Edmund Gerald “Pat” Brown, Sr. (April 21, 1905 – February 16, 1996) was the 32nd Governor of California from 1959 to 1967 and the father of the 34th and 39th Governor of California, Jerry Brown.


Brown was born in San Francisco, California, one of four children of Ida (née Schuckman) and Edmund Joseph Brown. His father was of Irish Catholic descent, and his mother was from a German Protestant family.[1][2] He acquired the nickname "Pat" during his school years; the nickname was a reference to his Patrick Henry-like oratory. When he was 12 and selling Liberty Bonds on street corners, he would end his spiel with, "Give me liberty, or give me death."[3]

Brown was a debate champion as a member of the Lowell Forensic Society at San Francisco's Lowell High School, from which he graduated in 1923. Brown skipped college and worked in his father's cigar store while studying law at a local night school. He graduated from San Francisco College of Law in spring 1927, passed the California bar exam the following fall,[4] and started a law practice in San Francisco.

Brown ran as a Republican Party candidate for the State Assembly in 1928, but lost; he joined the Democratic Party in 1932, during the Great Depression and after the election of President Franklin D. Roosevelt. He waited until 1939 to seek public office again, this time running for District Attorney of San Francisco, a race he lost to Matthew Brady.[1]

He ran again for District Attorney in 1943, and this time won. He served in that position for seven years, and made his name attacking bookies and underground abortion providers[citation needed]. In 1949, he raided Sally Stanford's elegant San Francisco bordello.[5]

In 1946, as the Democratic nominee, Brown lost the race for Attorney General of California to Los Angeles County District Attorney Frederick N. Howser. Running again in 1950, he won election as Attorney General and was re-elected in 1954. As Attorney General, he was the only Democrat to win statewide election in California.

Governor of California[edit]

Governor Brown (l.) meets with President Johnson in 1963.

In 1958, he was the Democratic nominee for Governor of California. He defeated Republican U.S. Senator William F. Knowland by a near 3/5ths supermajority of 59.75% to 40.16%, and an outright majority with over 1 million more votes out of just over 5.25 million. He was re-elected in 1962, defeating former Vice President Richard Nixon by 52% to 47%. Brown governed through the turbulence of the Watts Riots, the Free Speech Movement at the University of California, Berkeley, the Vietnam War protests, and Death Penalty politics.

Brown's two terms were marked by a dramatic increase in water-resources development. The California Aqueduct, built as part of the program, was named for him. He also presided over the enactment of the California Master Plan for Higher Education, fair employment legislation, a state economic development commission, and a consumers' council. He sponsored some 40 major proposals, gaining passage of 35.

On April 14, 1960, Governor Brown signed the Donahoe Higher Education Act, more informally known as the “Master Plan.” This was composed of three parts.

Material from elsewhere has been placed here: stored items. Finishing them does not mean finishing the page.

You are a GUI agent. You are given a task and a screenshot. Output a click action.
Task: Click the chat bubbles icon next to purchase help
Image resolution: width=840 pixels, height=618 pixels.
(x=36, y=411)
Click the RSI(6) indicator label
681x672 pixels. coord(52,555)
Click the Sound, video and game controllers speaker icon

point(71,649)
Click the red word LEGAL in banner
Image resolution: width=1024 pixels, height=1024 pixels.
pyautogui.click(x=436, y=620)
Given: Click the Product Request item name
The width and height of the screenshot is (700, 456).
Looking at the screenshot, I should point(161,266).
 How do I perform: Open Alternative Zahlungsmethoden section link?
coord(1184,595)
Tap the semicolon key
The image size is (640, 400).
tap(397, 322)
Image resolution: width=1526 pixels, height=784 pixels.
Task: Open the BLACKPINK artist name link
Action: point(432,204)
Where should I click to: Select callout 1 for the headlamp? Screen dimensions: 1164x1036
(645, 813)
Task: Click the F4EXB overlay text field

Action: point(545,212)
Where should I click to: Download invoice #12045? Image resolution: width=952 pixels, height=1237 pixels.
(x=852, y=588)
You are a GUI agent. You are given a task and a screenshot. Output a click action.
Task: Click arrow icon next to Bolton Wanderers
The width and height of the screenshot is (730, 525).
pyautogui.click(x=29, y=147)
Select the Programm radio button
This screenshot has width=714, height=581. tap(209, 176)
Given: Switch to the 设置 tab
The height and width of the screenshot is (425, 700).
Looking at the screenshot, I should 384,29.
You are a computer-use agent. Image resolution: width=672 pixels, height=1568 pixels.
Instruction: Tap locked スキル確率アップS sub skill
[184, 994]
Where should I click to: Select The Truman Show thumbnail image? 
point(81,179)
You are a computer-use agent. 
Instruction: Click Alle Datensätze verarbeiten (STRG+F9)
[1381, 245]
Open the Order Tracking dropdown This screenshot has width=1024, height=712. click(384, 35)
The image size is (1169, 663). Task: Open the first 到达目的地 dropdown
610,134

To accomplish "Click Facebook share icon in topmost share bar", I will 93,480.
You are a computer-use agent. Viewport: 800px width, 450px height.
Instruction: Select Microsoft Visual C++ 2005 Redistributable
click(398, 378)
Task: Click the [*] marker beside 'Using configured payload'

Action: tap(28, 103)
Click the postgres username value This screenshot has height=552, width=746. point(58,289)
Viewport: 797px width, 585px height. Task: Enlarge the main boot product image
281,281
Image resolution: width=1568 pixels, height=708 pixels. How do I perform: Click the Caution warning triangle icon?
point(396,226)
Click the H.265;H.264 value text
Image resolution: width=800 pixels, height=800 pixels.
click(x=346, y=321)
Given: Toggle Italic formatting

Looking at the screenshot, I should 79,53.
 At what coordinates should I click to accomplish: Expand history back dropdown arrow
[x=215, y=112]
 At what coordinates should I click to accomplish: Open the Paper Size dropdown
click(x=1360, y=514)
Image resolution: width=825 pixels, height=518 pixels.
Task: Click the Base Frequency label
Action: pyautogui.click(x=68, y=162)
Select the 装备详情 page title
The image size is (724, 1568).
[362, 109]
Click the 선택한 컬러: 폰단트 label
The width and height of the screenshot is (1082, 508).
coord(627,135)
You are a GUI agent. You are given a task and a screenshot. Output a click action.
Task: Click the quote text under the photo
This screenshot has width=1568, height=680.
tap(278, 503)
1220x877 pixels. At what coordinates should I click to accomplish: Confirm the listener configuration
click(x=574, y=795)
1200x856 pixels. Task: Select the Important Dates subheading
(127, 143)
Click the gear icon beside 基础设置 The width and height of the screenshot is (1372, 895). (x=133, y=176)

The statutory bill set the functions of the various public institutions. A constitutional amendment created a Board of Trustees for the state college system. Dozens of general agreements were made that were never officially sanctioned by law but implemented the plan, including admissions guidelines, maintaining a non-tuition policy for California residents other than "incidental costs," and beginning a policy of charging tuition for out-of-state students.[6] During Brown’s two terms, enrollment in higher education in California, including junior colleges, approximately doubled. Spending for the University of California system more than doubled, and for the state colleges more than tripled. Four new state colleges were opened, and three new campuses for the UC system were built.[7]

During his two terms in office, Brown commuted 23 death sentences, signing the first commutation on his second day in office.[8] One of his more notable commutations was the death sentence of Erwin "Machine-Gun" Walker, whose execution in the gas chamber for first-degree murder had been postponed because of an attempted suicide some hours before it was scheduled to take place. After Walker recovered, his execution was postponed while he was being restored to mental competency. After Walker was declared sane in 1961, Brown commuted Walker's death sentence to life without the possibility of parole. Walker was later paroled after the California Supreme Court held that Governor Brown could not legally deny a prisoner the right to parole in a death-sentence commutation. Another prisoner whose death sentence was commuted by Brown committed at least one murder after being paroled.[8]

In contrast, Governor Brown allowed 36 executions, including the highly controversial cases of Caryl Chessman in 1960 and Elizabeth Duncan; she was the last woman put to death before a national moratorium was instituted.[8] Though he had supported the death penalty while serving as district attorney, as Attorney General, and when first elected Governor,[9] he later became an opponent of it.[10]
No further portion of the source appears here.